[Collected data entries]
((

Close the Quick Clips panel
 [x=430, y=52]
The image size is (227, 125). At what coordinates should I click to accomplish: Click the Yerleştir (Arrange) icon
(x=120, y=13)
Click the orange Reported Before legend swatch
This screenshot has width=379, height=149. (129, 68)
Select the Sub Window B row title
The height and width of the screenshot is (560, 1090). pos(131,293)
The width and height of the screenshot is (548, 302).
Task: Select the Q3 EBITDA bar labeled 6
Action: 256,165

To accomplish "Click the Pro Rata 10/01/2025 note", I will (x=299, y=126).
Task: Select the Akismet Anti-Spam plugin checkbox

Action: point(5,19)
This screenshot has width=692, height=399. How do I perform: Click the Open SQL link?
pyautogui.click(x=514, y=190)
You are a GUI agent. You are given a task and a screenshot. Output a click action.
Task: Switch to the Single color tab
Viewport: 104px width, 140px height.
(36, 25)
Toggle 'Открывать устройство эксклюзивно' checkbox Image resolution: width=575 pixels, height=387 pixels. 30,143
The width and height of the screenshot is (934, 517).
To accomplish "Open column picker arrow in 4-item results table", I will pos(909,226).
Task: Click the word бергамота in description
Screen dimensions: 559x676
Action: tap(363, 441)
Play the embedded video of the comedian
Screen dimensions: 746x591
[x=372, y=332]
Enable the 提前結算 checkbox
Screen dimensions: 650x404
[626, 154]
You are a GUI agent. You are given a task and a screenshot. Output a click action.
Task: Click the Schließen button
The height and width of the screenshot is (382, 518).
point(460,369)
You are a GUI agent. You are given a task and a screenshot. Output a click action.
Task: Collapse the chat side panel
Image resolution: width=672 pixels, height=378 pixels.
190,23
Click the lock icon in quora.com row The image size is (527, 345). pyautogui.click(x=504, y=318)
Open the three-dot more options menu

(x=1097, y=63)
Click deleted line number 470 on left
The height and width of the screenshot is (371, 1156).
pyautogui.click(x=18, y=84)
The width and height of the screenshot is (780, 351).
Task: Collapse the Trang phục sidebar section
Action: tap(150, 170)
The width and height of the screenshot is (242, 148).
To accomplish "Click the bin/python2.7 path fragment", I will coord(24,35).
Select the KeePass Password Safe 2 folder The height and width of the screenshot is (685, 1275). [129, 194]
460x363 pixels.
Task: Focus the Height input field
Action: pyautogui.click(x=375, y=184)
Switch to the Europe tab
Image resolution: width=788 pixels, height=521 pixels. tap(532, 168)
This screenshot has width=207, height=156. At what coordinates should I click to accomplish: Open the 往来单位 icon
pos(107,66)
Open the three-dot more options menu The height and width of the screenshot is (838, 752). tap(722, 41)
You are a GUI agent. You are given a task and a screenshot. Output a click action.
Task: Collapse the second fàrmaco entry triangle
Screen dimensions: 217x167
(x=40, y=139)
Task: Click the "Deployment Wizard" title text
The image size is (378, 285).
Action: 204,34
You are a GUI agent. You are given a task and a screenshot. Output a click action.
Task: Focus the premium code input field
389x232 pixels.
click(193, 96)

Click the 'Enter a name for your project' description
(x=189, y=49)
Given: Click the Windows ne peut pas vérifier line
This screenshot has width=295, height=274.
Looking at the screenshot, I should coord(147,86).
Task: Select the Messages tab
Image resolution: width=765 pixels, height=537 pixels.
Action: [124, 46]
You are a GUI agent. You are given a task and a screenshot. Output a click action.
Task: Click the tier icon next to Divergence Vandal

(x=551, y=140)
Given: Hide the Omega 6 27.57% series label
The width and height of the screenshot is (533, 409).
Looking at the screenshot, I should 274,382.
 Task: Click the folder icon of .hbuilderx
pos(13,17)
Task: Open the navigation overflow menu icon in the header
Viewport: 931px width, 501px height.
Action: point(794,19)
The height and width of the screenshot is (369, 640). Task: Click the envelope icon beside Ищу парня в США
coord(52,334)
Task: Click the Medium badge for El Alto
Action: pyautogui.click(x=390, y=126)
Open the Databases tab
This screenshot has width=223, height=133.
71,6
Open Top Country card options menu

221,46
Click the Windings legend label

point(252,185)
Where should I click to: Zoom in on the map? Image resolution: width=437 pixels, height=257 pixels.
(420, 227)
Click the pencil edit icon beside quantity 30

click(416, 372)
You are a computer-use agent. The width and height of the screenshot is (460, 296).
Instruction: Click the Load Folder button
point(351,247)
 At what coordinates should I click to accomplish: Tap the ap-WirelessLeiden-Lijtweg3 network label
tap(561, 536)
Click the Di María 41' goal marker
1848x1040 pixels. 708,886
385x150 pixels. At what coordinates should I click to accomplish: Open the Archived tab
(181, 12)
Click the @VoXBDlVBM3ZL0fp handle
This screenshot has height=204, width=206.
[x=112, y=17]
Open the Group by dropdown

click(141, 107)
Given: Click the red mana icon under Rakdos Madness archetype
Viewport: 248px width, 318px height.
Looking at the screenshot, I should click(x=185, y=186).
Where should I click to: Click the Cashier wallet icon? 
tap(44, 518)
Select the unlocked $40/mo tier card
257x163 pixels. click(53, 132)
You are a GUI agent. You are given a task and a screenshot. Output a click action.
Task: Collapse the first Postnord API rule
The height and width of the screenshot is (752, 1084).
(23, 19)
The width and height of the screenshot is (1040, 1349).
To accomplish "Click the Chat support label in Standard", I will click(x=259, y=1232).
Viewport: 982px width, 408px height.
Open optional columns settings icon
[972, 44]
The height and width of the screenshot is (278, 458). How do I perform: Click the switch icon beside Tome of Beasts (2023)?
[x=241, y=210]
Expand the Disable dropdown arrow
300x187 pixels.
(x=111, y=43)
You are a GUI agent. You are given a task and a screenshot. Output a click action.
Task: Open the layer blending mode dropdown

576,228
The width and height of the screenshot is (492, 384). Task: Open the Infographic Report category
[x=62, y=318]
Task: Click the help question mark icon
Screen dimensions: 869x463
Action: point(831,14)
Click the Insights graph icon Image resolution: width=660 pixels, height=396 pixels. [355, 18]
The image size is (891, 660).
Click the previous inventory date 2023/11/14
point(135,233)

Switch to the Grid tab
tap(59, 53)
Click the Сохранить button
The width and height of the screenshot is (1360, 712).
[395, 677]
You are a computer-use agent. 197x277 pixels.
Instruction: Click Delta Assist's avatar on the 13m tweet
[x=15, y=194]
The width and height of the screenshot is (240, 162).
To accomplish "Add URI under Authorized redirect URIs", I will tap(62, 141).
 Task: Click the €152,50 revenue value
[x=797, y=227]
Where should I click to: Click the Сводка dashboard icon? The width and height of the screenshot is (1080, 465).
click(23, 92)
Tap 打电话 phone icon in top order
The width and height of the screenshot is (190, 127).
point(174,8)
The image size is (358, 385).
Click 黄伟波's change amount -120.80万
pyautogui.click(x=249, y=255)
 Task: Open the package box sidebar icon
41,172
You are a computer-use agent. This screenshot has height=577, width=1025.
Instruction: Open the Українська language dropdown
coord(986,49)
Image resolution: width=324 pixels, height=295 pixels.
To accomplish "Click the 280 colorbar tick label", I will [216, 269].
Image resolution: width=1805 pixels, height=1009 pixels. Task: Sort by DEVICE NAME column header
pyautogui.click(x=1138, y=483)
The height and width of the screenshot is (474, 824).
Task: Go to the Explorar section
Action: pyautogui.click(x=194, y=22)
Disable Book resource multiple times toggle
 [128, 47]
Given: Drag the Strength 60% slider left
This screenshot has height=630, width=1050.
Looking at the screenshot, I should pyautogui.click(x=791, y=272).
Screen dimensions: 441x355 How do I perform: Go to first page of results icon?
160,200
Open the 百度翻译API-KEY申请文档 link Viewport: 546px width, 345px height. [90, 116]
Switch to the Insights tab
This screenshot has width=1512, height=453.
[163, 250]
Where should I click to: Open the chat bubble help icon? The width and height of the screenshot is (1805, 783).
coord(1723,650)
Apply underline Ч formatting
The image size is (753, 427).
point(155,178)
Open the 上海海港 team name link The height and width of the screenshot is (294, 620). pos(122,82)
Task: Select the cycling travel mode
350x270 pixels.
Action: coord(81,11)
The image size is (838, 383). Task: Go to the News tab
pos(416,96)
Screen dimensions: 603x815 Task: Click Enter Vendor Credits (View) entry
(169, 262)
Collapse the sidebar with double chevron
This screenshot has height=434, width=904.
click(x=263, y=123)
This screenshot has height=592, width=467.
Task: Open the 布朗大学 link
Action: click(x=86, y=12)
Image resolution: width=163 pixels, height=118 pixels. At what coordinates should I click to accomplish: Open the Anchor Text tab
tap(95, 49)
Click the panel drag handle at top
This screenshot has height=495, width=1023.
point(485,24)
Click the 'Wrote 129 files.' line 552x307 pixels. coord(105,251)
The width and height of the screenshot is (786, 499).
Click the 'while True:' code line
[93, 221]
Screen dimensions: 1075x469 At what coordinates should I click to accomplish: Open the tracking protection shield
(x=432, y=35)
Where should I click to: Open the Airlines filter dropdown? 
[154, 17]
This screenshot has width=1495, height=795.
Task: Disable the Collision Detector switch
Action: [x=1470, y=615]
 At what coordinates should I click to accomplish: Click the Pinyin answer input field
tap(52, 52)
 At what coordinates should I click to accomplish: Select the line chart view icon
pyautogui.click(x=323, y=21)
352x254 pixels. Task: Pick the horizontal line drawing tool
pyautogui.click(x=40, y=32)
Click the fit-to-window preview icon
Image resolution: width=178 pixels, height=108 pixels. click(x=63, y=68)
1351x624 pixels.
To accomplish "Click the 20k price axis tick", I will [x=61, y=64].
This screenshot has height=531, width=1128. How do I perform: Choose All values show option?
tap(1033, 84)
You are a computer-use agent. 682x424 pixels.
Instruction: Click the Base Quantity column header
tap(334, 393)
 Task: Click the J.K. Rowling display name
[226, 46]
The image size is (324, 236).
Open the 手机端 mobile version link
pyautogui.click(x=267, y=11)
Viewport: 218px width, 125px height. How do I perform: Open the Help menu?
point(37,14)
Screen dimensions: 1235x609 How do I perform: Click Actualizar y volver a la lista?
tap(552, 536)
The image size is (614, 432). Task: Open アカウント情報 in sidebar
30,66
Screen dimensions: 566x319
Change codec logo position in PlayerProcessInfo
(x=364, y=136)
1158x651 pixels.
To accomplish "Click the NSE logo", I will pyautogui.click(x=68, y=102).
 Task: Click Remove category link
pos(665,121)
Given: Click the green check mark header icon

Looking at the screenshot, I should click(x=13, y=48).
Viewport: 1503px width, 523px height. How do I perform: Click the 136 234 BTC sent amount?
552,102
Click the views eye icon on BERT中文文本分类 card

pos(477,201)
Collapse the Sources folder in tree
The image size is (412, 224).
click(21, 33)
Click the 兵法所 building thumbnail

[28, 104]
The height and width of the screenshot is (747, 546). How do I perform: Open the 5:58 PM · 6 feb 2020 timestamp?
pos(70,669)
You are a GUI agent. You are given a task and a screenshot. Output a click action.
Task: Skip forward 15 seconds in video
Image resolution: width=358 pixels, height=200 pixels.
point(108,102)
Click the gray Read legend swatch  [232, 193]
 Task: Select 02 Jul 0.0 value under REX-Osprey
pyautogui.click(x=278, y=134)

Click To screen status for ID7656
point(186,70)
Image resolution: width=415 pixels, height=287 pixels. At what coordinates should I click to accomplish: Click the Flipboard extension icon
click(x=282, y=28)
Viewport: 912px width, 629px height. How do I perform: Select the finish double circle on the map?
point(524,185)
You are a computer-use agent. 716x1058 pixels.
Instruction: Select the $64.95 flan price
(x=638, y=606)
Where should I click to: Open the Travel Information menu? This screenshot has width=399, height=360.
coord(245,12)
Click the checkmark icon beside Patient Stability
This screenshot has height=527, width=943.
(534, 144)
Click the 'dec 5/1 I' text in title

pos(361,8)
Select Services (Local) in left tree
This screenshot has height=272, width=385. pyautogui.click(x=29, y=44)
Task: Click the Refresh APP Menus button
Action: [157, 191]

))

* [TASK ITEM] Copy each line above that contains the string "tick".

* [SOLUTION TO THIS PROBLEM]
To accomplish "Click the 280 colorbar tick label", I will [216, 269].
To accomplish "Click the 20k price axis tick", I will [x=61, y=64].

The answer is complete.